Aim of the task:
Lines to return, exactly: from the line with "Focus the Cycles input field" to the line with "Given: Click the _Second_Section string icon" in the entries below, both included.

#### Available data

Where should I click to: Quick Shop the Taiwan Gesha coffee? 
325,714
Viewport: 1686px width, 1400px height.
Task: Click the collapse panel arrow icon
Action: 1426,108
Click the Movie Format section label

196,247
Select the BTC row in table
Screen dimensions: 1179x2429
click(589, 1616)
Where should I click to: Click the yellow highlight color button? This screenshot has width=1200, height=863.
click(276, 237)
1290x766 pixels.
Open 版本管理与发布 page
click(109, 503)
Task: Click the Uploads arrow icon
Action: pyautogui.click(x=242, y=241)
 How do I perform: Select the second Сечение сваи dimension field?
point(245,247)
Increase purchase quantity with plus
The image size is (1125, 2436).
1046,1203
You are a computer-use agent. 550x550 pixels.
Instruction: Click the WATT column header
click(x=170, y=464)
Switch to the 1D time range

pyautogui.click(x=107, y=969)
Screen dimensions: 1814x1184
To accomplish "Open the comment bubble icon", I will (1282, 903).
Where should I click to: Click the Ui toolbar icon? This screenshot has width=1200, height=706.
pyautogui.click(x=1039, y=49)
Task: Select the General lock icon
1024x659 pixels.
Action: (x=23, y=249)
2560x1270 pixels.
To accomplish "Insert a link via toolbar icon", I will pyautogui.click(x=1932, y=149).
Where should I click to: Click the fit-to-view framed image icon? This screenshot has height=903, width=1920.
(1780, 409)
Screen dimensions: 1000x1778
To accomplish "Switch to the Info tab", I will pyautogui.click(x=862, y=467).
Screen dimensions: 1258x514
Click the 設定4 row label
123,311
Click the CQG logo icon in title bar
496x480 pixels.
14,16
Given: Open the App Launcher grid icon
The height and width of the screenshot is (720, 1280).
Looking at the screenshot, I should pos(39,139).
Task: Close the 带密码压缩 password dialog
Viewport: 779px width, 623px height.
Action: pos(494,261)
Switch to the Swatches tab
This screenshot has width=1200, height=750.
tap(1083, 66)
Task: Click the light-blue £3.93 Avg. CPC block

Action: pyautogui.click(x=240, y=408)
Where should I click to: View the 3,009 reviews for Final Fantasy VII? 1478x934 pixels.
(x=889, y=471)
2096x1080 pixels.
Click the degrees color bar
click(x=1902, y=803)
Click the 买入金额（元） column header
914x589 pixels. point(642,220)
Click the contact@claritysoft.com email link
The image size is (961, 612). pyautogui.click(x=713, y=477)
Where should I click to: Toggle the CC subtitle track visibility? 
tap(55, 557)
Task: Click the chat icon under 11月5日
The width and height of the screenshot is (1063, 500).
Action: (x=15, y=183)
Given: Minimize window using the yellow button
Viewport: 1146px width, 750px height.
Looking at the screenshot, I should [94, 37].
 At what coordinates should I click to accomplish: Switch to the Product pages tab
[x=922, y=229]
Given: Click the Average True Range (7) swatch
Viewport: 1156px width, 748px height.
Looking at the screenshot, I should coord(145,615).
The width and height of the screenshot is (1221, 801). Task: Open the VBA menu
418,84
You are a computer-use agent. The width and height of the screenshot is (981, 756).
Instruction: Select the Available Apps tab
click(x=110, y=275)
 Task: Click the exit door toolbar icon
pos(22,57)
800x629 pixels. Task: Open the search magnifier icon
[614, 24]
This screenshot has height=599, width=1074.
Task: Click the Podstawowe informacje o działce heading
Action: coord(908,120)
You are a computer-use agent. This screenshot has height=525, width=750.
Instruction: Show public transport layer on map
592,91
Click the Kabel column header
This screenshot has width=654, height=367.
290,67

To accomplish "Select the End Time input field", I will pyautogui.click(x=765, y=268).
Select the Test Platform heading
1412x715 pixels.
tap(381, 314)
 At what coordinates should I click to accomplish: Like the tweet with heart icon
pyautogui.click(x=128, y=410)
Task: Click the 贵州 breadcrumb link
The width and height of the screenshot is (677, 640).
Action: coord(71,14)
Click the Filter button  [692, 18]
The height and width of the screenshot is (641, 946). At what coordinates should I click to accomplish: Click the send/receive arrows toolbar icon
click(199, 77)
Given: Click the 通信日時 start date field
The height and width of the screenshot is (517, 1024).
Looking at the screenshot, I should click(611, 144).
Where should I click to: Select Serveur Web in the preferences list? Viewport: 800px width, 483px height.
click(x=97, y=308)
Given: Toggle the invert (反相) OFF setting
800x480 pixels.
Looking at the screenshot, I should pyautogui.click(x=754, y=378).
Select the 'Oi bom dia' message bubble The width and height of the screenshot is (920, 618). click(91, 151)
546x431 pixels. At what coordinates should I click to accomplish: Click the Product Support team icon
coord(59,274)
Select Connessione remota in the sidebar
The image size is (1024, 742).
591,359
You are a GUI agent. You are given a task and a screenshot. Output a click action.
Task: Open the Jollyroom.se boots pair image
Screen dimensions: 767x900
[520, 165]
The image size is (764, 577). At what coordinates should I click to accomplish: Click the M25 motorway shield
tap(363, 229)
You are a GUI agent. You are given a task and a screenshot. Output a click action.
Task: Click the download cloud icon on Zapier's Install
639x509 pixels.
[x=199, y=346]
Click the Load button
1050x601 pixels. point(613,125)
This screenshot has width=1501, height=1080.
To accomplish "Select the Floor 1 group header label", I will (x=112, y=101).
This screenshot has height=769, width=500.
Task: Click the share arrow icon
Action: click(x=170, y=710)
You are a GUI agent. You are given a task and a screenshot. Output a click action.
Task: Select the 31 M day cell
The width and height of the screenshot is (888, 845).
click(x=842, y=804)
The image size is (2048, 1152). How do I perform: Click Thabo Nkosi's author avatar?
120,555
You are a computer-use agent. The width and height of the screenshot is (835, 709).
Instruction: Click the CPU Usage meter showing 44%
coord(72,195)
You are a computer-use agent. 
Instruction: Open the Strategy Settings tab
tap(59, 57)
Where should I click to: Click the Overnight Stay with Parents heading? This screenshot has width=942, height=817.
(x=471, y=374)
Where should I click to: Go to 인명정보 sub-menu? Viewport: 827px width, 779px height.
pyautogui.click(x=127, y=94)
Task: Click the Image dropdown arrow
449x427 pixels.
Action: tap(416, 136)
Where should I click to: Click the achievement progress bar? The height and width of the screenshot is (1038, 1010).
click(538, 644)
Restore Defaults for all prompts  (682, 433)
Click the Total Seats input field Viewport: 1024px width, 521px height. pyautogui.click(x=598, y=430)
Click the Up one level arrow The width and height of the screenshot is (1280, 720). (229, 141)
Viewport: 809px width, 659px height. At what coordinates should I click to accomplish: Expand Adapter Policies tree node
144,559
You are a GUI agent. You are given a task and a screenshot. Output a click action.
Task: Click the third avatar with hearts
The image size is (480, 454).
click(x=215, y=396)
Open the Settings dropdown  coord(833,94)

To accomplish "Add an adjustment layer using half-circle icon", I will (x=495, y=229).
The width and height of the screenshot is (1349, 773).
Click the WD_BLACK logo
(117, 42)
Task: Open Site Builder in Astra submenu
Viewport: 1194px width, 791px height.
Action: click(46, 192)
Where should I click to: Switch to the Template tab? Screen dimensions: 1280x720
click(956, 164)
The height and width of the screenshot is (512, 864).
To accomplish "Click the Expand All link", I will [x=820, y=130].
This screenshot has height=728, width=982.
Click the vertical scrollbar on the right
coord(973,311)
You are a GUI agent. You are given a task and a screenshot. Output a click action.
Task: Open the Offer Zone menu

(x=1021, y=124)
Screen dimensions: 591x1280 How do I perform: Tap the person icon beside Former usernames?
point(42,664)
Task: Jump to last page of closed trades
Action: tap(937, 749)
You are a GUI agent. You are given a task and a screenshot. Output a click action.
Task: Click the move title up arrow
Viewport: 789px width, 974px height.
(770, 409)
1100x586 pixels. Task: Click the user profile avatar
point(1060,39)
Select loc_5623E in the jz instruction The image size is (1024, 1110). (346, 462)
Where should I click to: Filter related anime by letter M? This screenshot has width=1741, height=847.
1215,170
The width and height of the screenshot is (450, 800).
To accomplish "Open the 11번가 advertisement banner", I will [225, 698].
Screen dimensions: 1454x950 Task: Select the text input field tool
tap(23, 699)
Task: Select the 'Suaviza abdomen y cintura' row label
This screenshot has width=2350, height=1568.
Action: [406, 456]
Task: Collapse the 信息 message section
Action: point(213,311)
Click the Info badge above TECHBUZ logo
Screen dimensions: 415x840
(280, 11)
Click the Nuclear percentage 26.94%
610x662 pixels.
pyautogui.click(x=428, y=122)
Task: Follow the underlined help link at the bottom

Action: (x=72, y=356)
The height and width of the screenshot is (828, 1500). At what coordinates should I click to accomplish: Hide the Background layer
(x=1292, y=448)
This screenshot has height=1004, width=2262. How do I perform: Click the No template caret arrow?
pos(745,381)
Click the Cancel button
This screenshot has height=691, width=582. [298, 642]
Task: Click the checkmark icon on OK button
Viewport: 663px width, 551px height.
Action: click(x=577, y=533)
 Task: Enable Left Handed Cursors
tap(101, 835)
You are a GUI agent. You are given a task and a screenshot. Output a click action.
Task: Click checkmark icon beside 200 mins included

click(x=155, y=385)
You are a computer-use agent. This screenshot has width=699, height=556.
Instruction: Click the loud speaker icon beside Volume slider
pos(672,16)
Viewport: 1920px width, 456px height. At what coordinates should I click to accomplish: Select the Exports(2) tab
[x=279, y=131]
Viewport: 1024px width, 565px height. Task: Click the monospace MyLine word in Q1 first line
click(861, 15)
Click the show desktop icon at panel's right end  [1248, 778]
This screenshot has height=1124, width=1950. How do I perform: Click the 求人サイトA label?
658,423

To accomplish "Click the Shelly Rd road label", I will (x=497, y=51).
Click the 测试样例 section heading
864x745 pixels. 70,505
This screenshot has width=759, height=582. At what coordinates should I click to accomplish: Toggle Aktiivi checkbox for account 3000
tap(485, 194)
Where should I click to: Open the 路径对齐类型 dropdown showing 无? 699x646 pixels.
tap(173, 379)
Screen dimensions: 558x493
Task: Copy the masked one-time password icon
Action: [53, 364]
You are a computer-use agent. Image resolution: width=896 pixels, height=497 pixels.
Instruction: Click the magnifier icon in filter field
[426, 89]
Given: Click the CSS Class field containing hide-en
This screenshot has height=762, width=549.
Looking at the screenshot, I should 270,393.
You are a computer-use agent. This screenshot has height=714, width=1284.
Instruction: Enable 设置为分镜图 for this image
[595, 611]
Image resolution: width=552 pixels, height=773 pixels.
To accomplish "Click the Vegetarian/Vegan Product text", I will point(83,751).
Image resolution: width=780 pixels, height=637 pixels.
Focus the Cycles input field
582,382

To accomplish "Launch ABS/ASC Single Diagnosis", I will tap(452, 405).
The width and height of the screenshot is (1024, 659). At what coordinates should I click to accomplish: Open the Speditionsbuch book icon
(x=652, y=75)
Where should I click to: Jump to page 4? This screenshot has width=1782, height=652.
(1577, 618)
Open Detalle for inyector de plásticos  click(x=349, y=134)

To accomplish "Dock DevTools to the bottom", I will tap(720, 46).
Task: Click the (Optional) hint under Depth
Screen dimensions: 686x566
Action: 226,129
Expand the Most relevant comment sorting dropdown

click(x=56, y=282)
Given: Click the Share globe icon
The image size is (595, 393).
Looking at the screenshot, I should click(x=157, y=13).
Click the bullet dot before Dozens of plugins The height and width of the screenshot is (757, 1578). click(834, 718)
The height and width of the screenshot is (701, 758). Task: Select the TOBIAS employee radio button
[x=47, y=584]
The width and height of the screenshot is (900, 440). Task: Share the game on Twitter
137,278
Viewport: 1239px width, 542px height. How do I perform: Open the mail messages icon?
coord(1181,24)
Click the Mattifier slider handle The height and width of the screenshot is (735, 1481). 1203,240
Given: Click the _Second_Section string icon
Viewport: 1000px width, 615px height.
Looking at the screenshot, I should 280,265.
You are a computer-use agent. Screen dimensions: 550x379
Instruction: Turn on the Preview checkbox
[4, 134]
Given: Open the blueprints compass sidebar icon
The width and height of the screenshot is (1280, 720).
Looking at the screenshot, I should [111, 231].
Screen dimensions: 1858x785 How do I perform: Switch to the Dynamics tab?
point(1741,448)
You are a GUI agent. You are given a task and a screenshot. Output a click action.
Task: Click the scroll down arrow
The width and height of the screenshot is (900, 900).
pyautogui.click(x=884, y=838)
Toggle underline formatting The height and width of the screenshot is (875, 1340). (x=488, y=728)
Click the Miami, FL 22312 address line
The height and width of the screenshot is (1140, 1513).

########

Output of the exercise:
Focus the Cycles input field
582,382

To accomplish "Launch ABS/ASC Single Diagnosis", I will tap(452, 405).
The width and height of the screenshot is (1024, 659). At what coordinates should I click to accomplish: Open the Speditionsbuch book icon
(x=652, y=75)
Where should I click to: Jump to page 4? This screenshot has width=1782, height=652.
(1577, 618)
Open Detalle for inyector de plásticos  click(x=349, y=134)

To accomplish "Dock DevTools to the bottom", I will tap(720, 46).
Task: Click the (Optional) hint under Depth
Screen dimensions: 686x566
Action: 226,129
Expand the Most relevant comment sorting dropdown

click(x=56, y=282)
Given: Click the Share globe icon
The image size is (595, 393).
Looking at the screenshot, I should click(x=157, y=13).
Click the bullet dot before Dozens of plugins The height and width of the screenshot is (757, 1578). click(834, 718)
The height and width of the screenshot is (701, 758). Task: Select the TOBIAS employee radio button
[x=47, y=584]
The width and height of the screenshot is (900, 440). Task: Share the game on Twitter
137,278
Viewport: 1239px width, 542px height. How do I perform: Open the mail messages icon?
coord(1181,24)
Click the Mattifier slider handle The height and width of the screenshot is (735, 1481). 1203,240
Given: Click the _Second_Section string icon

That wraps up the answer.